First find the line with "Given: Select the" in the entries below, then set down exactly every line through the line with "700x612 pixels.", that line included.

--

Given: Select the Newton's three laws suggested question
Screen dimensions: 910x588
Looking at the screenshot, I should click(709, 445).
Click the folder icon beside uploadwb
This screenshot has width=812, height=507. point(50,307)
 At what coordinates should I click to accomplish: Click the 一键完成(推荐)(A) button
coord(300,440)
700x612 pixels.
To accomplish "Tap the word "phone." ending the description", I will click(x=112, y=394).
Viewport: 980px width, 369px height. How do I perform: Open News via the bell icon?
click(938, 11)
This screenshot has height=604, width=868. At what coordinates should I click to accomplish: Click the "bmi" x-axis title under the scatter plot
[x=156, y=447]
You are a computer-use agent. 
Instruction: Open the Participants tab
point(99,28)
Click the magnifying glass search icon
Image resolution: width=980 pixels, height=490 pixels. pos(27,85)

--

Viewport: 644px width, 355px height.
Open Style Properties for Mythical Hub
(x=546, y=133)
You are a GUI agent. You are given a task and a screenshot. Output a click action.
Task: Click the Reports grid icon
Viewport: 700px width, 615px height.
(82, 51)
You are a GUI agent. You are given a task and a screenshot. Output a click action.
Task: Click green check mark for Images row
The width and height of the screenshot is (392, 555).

--

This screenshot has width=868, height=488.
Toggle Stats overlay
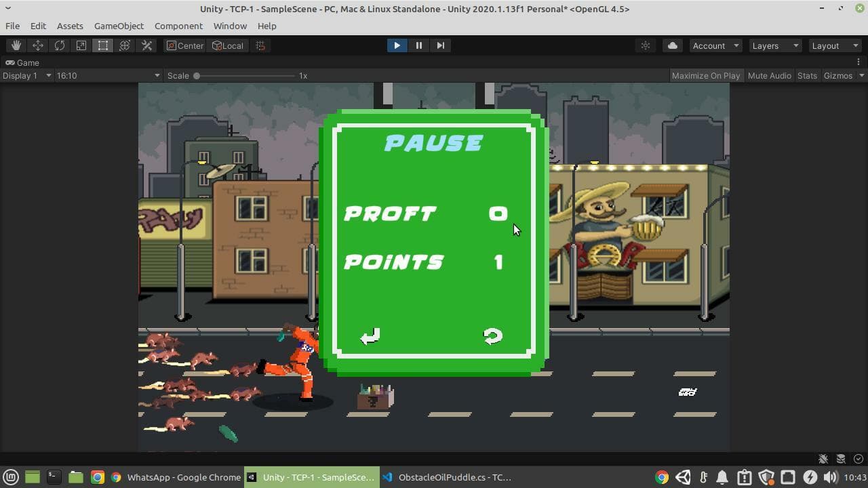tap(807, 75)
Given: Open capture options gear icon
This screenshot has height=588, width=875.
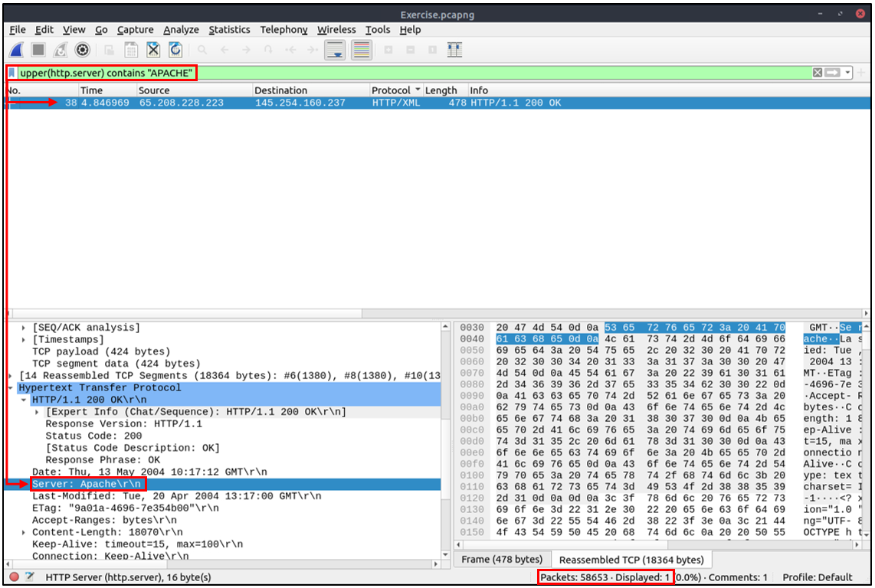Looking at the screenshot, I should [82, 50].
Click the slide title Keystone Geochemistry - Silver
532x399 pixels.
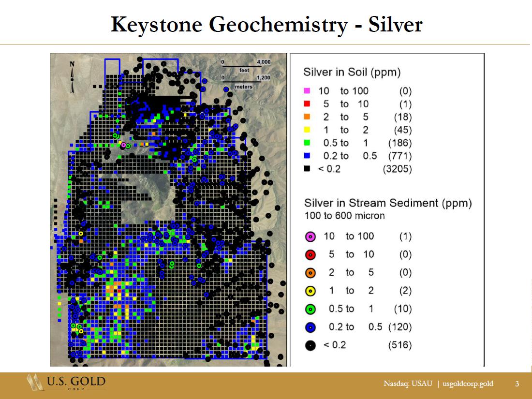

--

Exercise response:
Given: Select the Newton's three laws suggested question
Screen dimensions: 910x588
Looking at the screenshot, I should click(709, 445).
Click the folder icon beside uploadwb
This screenshot has width=812, height=507. point(50,307)
 At what coordinates should I click to accomplish: Click the 一键完成(推荐)(A) button
coord(300,440)
700x612 pixels.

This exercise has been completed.